There's another Feynman bowling ball story. He was watching a younger physics prof make the same demonstration in a Caltech lecture hall. Instead of cleanly releasing the ball, she inadvertently gave it a slight shove. Fortunately for her, Feynman saw the mistake and pushed her out of the way of the returning ball which left a mark in the wall where her head had been.
The kinetic energy in the ball's motion when it returned to her face should have been no greater than that imparted by the "slight shove". Can't have been so very slight. (Or else leaving a mark in the wall was easier than it sounds.)
I just tried thwacking my nose with about as much force as I could reasonably describe as a "slight shove" in that situation. It wasn't terribly pleasant, but it wasn't very painful and did no damage.
I cordially doubt that the younger prof was in danger of anything very bad. Assuming that the rest of the story is true, I suspect that Feynman was either being (commendably) over-cautious or showing off. Perhaps both.

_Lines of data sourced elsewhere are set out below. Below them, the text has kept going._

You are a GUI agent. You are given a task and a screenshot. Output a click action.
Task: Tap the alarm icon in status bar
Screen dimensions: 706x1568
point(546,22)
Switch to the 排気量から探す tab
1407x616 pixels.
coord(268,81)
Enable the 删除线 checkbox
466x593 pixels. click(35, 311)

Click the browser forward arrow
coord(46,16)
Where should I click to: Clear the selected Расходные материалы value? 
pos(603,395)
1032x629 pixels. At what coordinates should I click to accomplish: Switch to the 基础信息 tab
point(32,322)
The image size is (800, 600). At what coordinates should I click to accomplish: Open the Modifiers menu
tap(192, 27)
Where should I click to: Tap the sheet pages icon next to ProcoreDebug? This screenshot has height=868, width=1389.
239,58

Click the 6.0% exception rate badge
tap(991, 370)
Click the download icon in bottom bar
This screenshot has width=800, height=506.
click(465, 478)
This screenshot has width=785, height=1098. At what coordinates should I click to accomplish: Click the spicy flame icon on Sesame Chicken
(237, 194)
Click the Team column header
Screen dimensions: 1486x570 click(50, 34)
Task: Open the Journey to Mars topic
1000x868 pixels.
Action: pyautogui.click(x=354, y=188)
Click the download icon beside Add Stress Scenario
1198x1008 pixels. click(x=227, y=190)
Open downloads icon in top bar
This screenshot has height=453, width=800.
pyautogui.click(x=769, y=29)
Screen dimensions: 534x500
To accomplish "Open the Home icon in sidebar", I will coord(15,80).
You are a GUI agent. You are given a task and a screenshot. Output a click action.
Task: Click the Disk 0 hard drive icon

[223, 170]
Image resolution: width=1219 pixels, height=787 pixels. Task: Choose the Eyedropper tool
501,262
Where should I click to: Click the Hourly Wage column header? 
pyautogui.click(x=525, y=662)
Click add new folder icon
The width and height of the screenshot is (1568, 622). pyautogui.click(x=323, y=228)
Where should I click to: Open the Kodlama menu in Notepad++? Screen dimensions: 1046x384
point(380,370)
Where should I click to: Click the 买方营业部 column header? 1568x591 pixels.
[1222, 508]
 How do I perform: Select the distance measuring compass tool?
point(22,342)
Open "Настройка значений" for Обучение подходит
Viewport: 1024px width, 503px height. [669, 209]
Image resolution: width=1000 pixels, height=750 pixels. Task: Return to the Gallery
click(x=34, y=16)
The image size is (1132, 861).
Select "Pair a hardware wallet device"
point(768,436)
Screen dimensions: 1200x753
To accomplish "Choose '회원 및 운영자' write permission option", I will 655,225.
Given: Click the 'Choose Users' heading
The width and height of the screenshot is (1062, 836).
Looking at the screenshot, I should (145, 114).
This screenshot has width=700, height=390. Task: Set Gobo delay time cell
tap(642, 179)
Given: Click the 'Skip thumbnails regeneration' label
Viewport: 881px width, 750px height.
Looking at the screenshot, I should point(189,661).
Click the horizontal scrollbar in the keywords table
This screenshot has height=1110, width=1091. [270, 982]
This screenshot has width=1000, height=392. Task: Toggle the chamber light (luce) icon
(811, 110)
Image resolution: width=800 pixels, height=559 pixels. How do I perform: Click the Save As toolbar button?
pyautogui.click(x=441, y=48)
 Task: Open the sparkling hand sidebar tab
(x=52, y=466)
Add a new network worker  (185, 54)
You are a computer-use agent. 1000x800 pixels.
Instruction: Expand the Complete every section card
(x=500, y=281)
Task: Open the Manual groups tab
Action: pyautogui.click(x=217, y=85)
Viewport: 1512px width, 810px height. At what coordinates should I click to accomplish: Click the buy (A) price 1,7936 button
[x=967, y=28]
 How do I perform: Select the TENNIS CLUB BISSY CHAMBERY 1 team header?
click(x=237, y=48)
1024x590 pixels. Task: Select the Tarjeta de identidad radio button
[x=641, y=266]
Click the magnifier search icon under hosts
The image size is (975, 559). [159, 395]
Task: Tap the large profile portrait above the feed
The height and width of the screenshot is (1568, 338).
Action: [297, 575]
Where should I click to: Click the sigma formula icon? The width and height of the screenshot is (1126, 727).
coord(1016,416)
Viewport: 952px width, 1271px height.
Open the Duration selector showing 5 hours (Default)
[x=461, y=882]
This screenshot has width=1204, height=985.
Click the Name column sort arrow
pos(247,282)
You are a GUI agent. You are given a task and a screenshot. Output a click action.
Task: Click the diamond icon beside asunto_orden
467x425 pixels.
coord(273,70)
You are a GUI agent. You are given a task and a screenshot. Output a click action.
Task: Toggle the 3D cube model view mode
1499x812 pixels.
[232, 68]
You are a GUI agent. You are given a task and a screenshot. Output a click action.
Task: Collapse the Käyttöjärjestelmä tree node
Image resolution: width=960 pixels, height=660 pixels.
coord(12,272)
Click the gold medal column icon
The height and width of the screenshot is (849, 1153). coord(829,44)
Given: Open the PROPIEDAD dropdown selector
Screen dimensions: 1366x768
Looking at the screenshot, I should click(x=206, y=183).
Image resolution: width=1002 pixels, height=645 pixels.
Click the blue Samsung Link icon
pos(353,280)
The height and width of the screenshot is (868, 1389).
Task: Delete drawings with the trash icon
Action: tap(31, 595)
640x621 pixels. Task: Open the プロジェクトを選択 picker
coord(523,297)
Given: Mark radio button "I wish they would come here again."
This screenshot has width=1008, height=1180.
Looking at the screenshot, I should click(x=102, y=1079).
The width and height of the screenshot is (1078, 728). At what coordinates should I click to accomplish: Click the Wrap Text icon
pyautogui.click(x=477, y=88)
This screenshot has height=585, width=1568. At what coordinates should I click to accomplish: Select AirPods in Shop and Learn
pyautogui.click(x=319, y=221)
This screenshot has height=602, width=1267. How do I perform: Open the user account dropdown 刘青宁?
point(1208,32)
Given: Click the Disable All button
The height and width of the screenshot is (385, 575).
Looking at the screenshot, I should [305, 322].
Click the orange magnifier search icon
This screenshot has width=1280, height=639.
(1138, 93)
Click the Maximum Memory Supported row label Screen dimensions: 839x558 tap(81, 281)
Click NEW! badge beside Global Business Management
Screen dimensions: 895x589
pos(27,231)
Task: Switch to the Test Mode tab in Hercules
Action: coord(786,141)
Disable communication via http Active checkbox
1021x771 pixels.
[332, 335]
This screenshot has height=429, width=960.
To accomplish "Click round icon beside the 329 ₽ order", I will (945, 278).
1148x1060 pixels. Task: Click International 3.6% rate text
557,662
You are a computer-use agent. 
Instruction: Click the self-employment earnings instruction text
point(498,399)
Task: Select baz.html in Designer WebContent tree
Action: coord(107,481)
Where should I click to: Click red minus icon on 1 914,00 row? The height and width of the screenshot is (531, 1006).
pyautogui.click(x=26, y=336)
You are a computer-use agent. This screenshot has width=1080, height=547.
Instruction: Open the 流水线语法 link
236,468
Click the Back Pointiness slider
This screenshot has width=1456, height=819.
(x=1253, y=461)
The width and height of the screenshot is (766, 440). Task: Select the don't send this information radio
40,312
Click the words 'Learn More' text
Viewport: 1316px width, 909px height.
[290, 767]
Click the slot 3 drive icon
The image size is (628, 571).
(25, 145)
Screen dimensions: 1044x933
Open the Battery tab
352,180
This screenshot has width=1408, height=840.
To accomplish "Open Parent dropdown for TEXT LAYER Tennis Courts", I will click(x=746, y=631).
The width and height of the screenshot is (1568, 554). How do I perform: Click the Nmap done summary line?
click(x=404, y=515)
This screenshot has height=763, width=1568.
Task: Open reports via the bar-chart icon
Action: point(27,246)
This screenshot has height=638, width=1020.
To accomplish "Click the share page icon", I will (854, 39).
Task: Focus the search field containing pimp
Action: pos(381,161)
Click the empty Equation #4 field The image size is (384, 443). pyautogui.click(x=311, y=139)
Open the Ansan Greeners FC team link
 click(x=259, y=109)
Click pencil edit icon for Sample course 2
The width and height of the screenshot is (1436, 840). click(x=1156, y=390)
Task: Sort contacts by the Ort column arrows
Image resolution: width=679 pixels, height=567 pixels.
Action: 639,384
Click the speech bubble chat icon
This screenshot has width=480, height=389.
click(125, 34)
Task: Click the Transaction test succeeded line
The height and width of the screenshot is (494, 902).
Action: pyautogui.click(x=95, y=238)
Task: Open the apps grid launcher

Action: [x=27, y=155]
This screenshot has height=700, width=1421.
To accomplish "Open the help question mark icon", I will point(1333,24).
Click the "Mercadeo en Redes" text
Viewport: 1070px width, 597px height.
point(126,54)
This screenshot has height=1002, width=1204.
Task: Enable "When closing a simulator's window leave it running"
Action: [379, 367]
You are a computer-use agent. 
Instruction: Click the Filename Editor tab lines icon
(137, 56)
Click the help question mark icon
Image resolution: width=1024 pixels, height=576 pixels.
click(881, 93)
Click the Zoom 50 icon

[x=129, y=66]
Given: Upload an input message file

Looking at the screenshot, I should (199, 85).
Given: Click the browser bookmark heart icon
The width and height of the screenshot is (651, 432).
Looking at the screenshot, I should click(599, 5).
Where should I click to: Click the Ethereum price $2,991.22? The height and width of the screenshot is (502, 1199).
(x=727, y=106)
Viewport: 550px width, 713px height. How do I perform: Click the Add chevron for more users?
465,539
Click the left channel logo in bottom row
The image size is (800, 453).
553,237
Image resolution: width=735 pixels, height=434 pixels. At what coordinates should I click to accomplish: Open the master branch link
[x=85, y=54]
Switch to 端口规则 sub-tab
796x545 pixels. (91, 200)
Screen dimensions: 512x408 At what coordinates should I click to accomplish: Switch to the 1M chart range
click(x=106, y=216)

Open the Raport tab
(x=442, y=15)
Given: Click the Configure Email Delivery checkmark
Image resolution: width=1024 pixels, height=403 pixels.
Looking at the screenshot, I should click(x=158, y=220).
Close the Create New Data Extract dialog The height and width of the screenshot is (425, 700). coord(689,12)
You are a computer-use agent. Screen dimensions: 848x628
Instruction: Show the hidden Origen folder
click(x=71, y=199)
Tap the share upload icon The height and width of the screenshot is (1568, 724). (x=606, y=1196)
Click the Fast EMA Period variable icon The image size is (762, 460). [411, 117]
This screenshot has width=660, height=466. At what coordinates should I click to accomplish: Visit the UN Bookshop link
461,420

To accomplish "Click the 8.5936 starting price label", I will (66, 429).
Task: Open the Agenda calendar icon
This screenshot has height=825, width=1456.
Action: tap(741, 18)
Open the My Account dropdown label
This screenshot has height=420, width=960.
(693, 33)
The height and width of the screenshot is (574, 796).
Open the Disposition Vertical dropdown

(There's a more unpleasant failure mode for this demonstration: If you move your head forward after releasing the ball, then it'll hit your nose earlier, when it's lower down, which if the ball is very heavy can mean quite a considerable amount of extra energy.)
A bowling ball is inelastic; whatever you thwacked your nose with (your hand?) definitely isn't. Drop an egg 1 foot onto a carpet, then try onto concrete.
Yes, fair comment. I don't think that makes more than a factor of 2 difference, though. When the impact happens, in one case the squashing is half in my nose and half in my hand, versus all in my nose if it's a bowling ball.
(The egg example makes things look worse than they are. If an egg squashes at all, it breaks. My nose can squash quite a bit before that happens.)